Species identification key of Korean mammal hair.

The hair microstructures of Korean terrestrial mammals from 23 species (22 wild and one domestic) were analyzed using light and scanning electron microscopy (SEM) to construct a hair identification key. The hairs were examined using the medulla structures and cuticular scales of guard hairs from the dorsal regions of mature adult animals. All cuticular scale structures in the hair of Rodentia, Lagomorpha, Carnivora and Insectivora showed the petal pattern, and those of Artiodactyla and Chiroptera showed the wave pattern and coronal pattern, respectively. Rodentia, Lagomorpha and Carnivora showed multicellular, and Insectivora and Artiodactyla showed unicellular regular, mesh or columnar in the medulla structures, respectively. Chiroptera did not show the medulla structures in their hair. We found that it is possible to distinguish between species and order based on general appearance, medulla structures and cuticular scales. Thus, we constructed a hair identification key with morphological characteristics from each species. This study suggests that hair identification keys could be useful in fields, such as forensic science, food safety and foraging ecology.

Mammal hair plays an important role in thermoregulation, body shape maintenance, waterproofing and protection from pollution. There are 2 types of mammal hair: guard hairs that are generally thick and bristly and fine hairs that are curled and thin [4, 16, 17]. A single hair can be separated into three cross-sectional regions: cuticular scale, medulla and cortex [17].

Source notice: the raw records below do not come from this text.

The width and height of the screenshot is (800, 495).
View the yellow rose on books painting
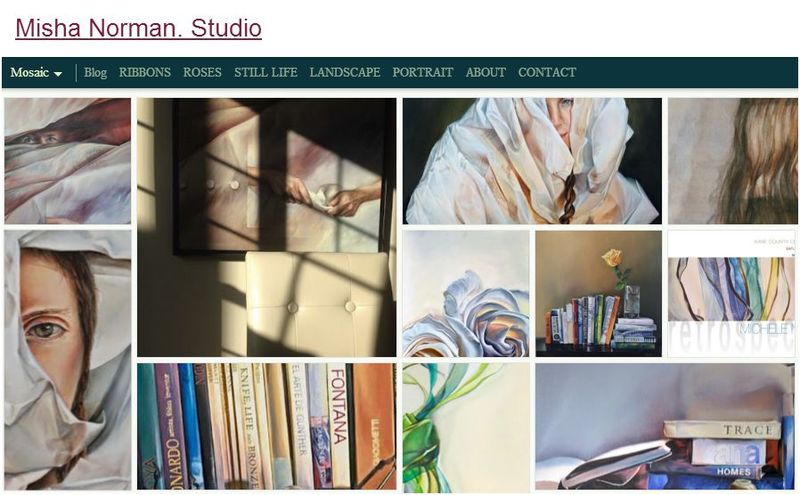pos(598,293)
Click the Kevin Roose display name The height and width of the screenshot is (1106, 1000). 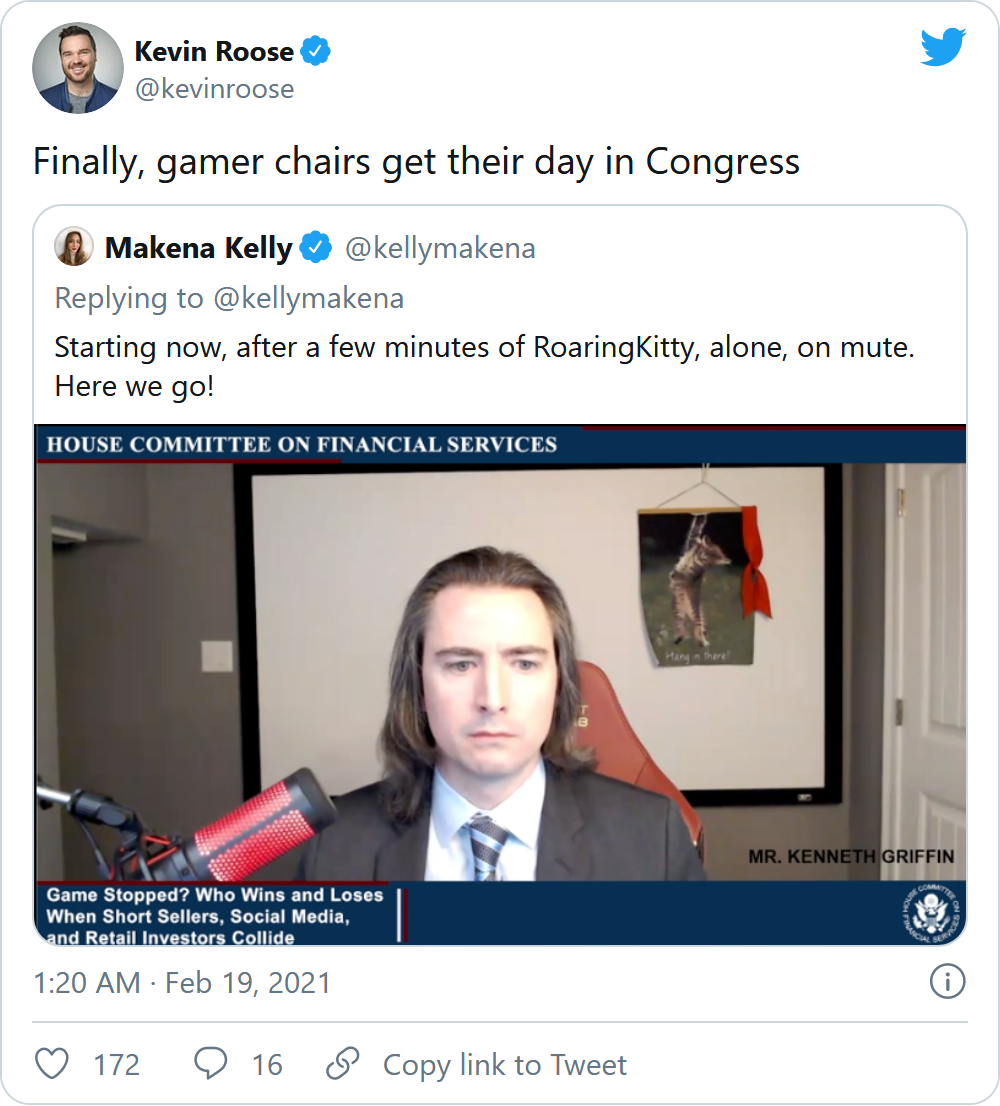click(214, 51)
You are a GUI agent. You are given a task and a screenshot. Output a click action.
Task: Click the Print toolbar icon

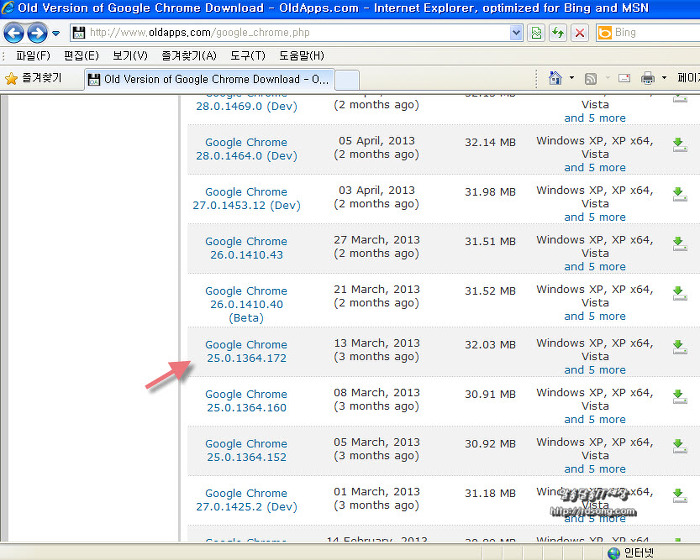point(648,78)
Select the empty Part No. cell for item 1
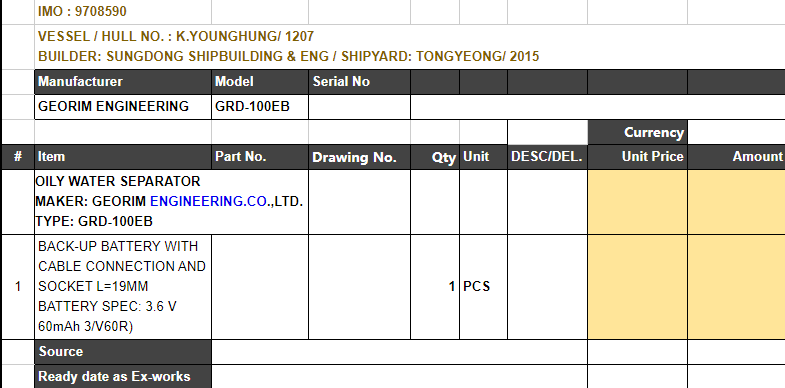 tap(260, 287)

The morphological characteristics of the cuticular scales and medulla structures have been used to distinguish among mammalian species. Since identification of mammal hair was first performed by Hausman [6], further research has been conducted on various hair characteristics. Mathiak [8] established a systematic identification key of southern Michigan mammals using light microscopy.

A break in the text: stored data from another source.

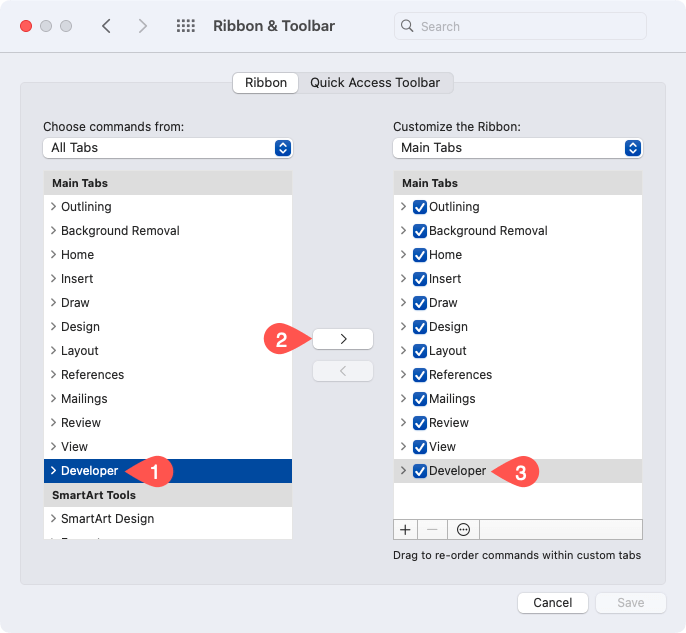Expand the Home item in the left list
The width and height of the screenshot is (686, 633).
click(x=53, y=255)
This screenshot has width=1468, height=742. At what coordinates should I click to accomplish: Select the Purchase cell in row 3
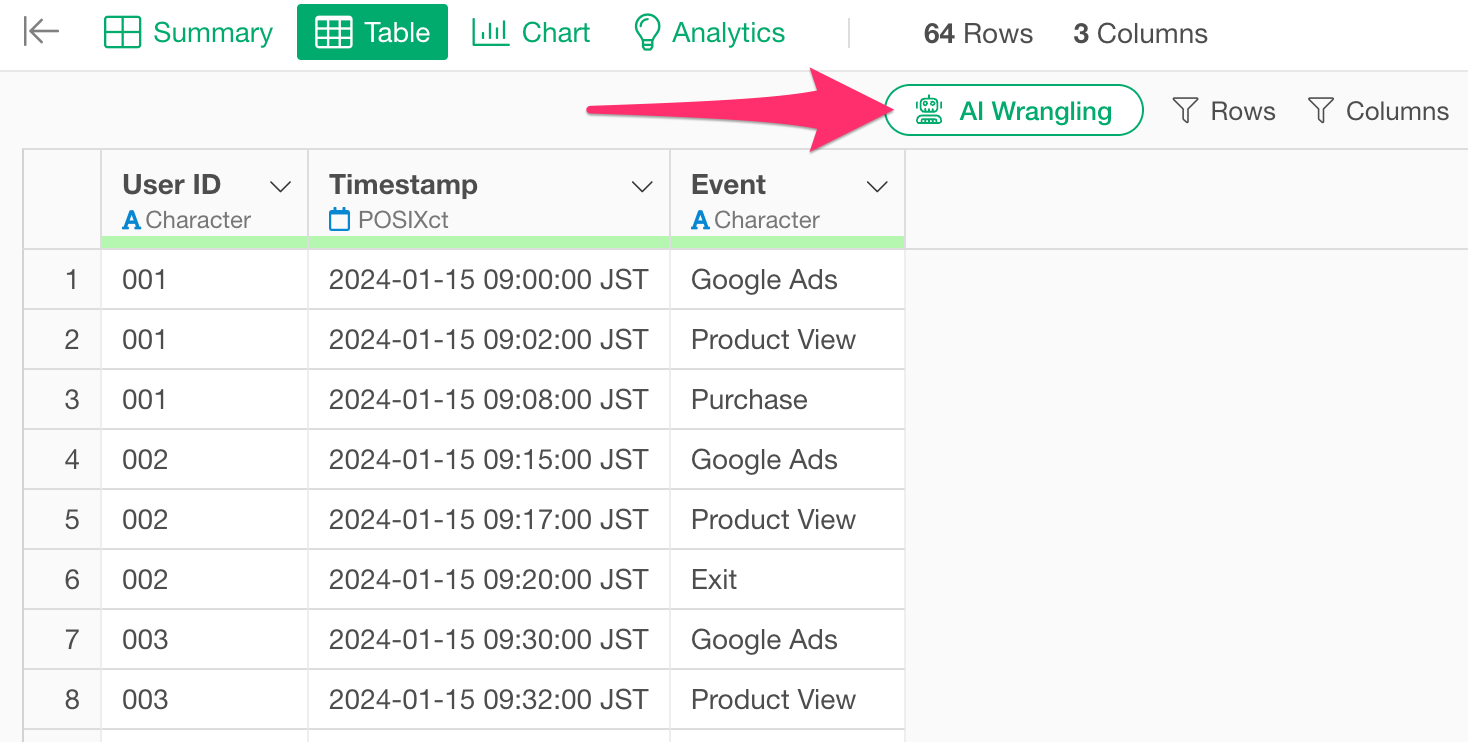749,400
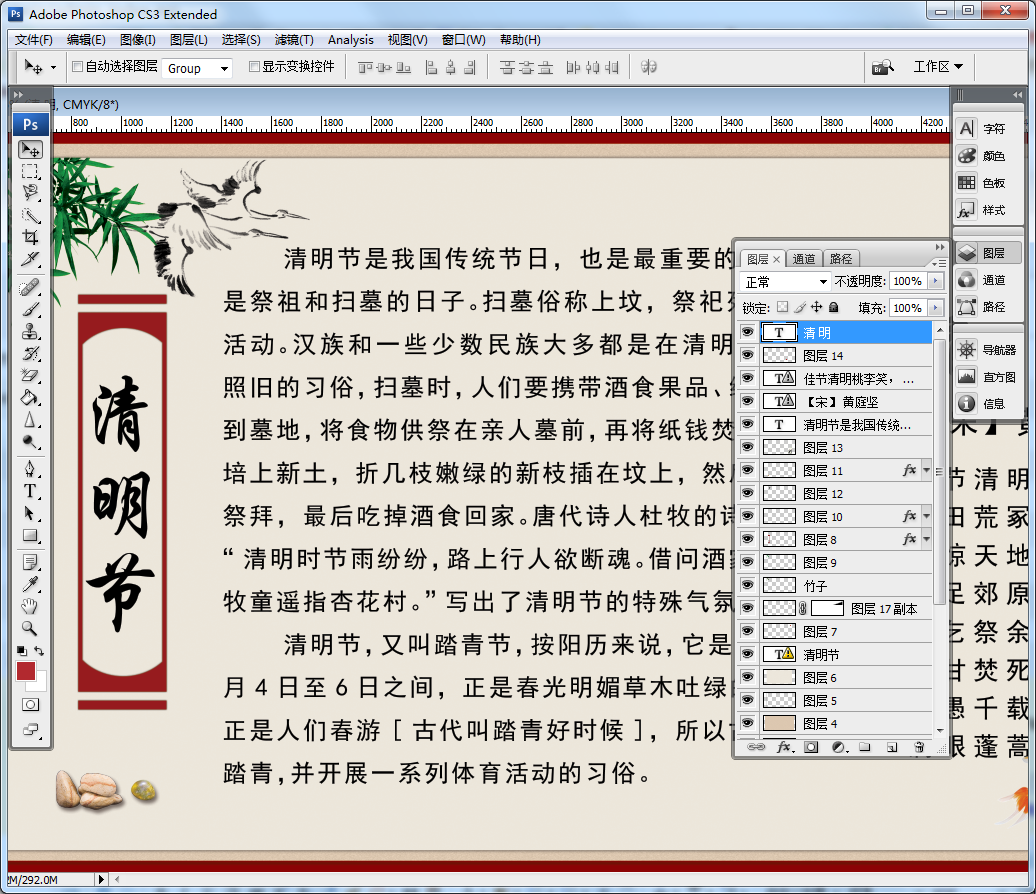This screenshot has width=1036, height=894.
Task: Select the Hand tool
Action: (x=30, y=606)
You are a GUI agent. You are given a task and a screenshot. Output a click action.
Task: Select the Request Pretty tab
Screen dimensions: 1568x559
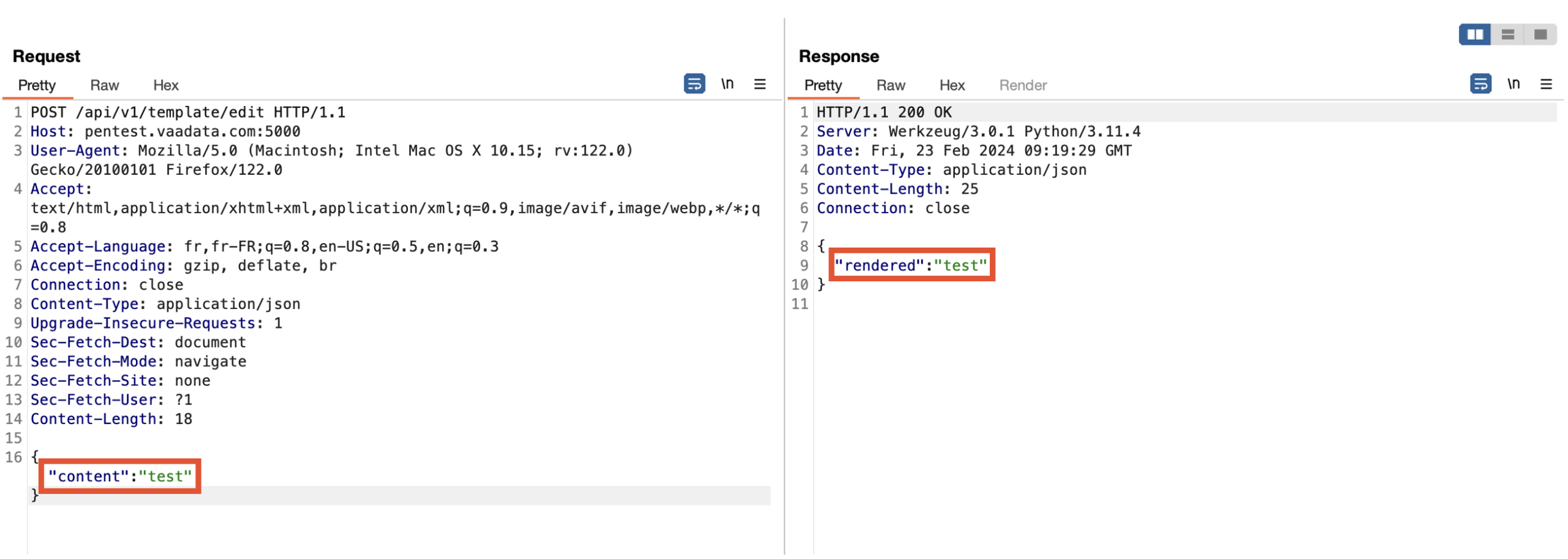[37, 85]
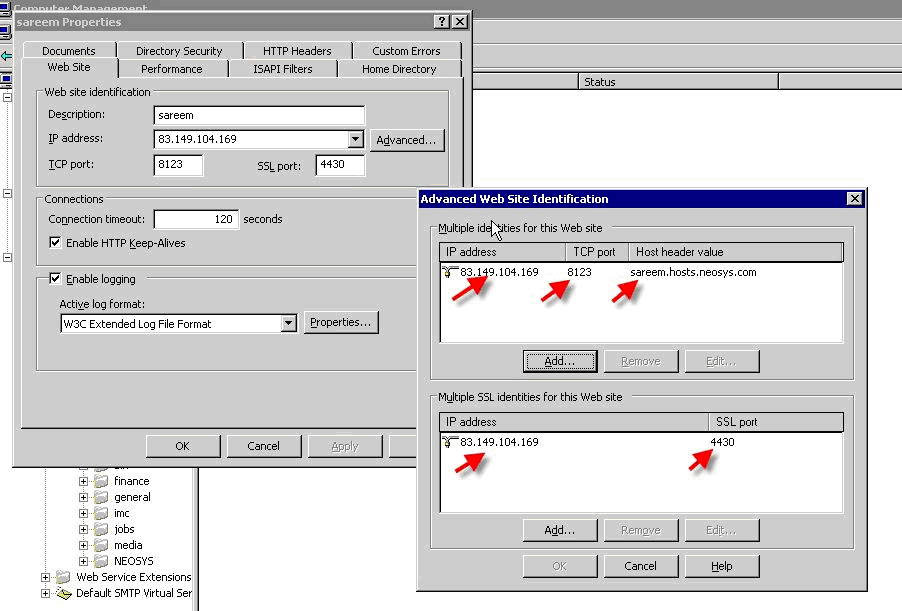Open the IP address dropdown list

coord(355,140)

To identify mammal hair, most researchers have generally used light and electron microscopy. Light microscopy is the traditional tool used for identification of hair, while scanning electron microscopy (SEM) has recently become more common. The SEM has superior ability over light microscopy for hair studies [13, 18], as it is able to view details of cuticular scales. Moyo et al. [10] also used computer pattern recognition techniques with SEM microphotographs for mammal hair identification. DNA analysis of hair is also used for species identification; however, time and knowledge of DNA techniques are required for this procedure. Furthermore, it is difficult to extract DNA from hair, unless some root material is present. Thus, light microscopy and SEM are quite useful ways to identify mammal hair. Results from hair identification keys based on light microscopy and SEM observations have been applied to scientific research in fields, such as taxonomy [12], ecology [2, 3, 5, 7, 21], forensic science [11] and archeology [15, 19]. For example, mammal hair found in the field could be useful for habitat studies of endangered species, as well as the study of feeding habits using scat analysis. Moreover, a hair can be a clue to control poaching of wildlife using a hair identification key. Thus, hair identification keys will be useful to Korean mammal research, and their use represents a first step to securing Korean biological resources.

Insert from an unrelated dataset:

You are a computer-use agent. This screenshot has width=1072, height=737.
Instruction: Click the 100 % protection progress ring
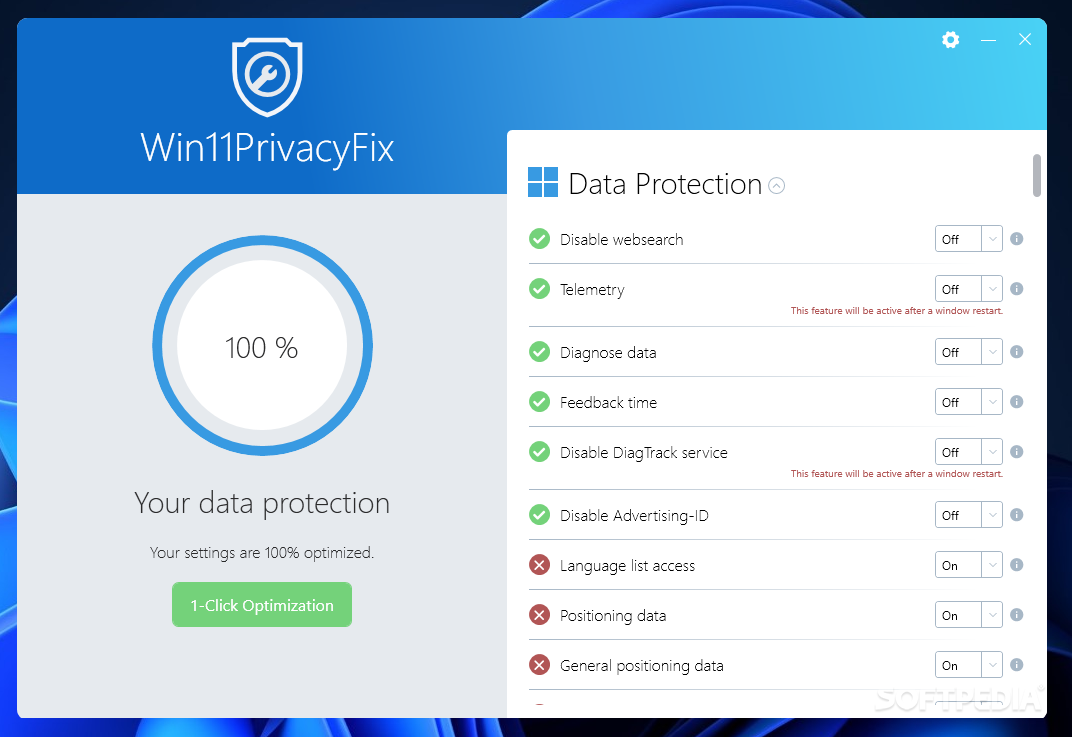pyautogui.click(x=262, y=346)
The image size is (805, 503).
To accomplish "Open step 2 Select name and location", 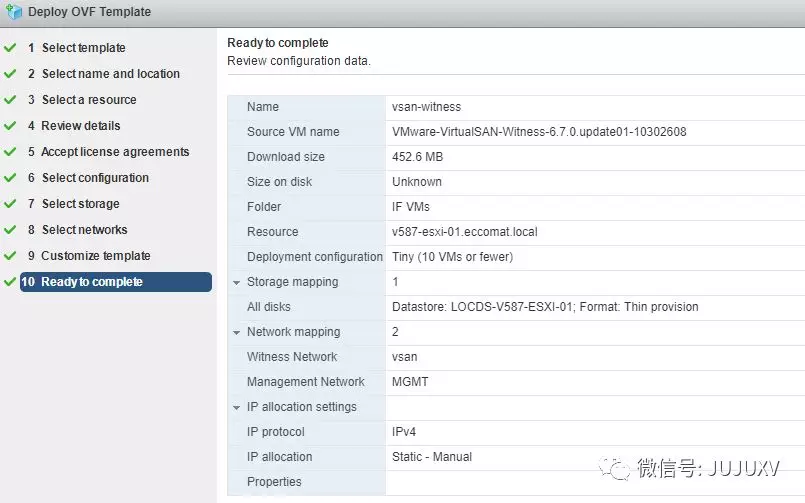I will 110,74.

In this study, hair samples from 23 species of South Korean terrestrial mammals were studied using light microscopy and SEM. The aims of this study are 1) to classify mammal hair based on morphological characteristics and 2) to construct identification keys based on mammal hair characteristics.

MATERIALS AND METHODS

The hair samples were obtained from stuffed specimens in the National Institute of Environmental Research (NIER) and from road kill species collected country-wide by the Conservation Genome Resource Bank for Korean Wildlife (CGRB) at Seoul National University in Korea. We studied the hair structure of 23 species representing 6 orders, 13 families and 21 genera of wild (N=22: Eothenomys regulus, Apodemus agrarius, Apodemus peninsulae, Rattus norvegicus, Sciurus vulgaris, Pteromys volans, Tamias sibiricus, Lepus coreanus, Nyctereutes procyonoides, Mustela sibirica, Lutra lutra, Martes flavigula, Prionailurus bengalensis, Hydropotes inermis, Capreolus pygargus, Moschus moschiferus, Nemorhaedus caudatus, Sus scrofa, Crocidura lasiura, Crocidura sauveolens, Mogera robusta and Pipistrellus abramus) and domestic (N=1: Bos taurus coreanae) terrestrial mammals, all found in South Korea (Table 1). Six of 22 wild species collected are classified as endangered: Pteromys volans, Lutra lutra, Martes flavigula, Prionailurus bengalensis, Moschus moschiferus and Nemorhaedus caudatus.

Table 1.

Macroscopic characters of Korean mammal hair

All of the samples were dorsal guard hair from mature adult animals. Guard hairs are important in species identification as they exhibit diagnostically reliable features [4, 17]. Hair samples were washed in water containing a detergent rinsed sequentially in water, distilled water and stored in 70% alcohol, according to Teerink [17].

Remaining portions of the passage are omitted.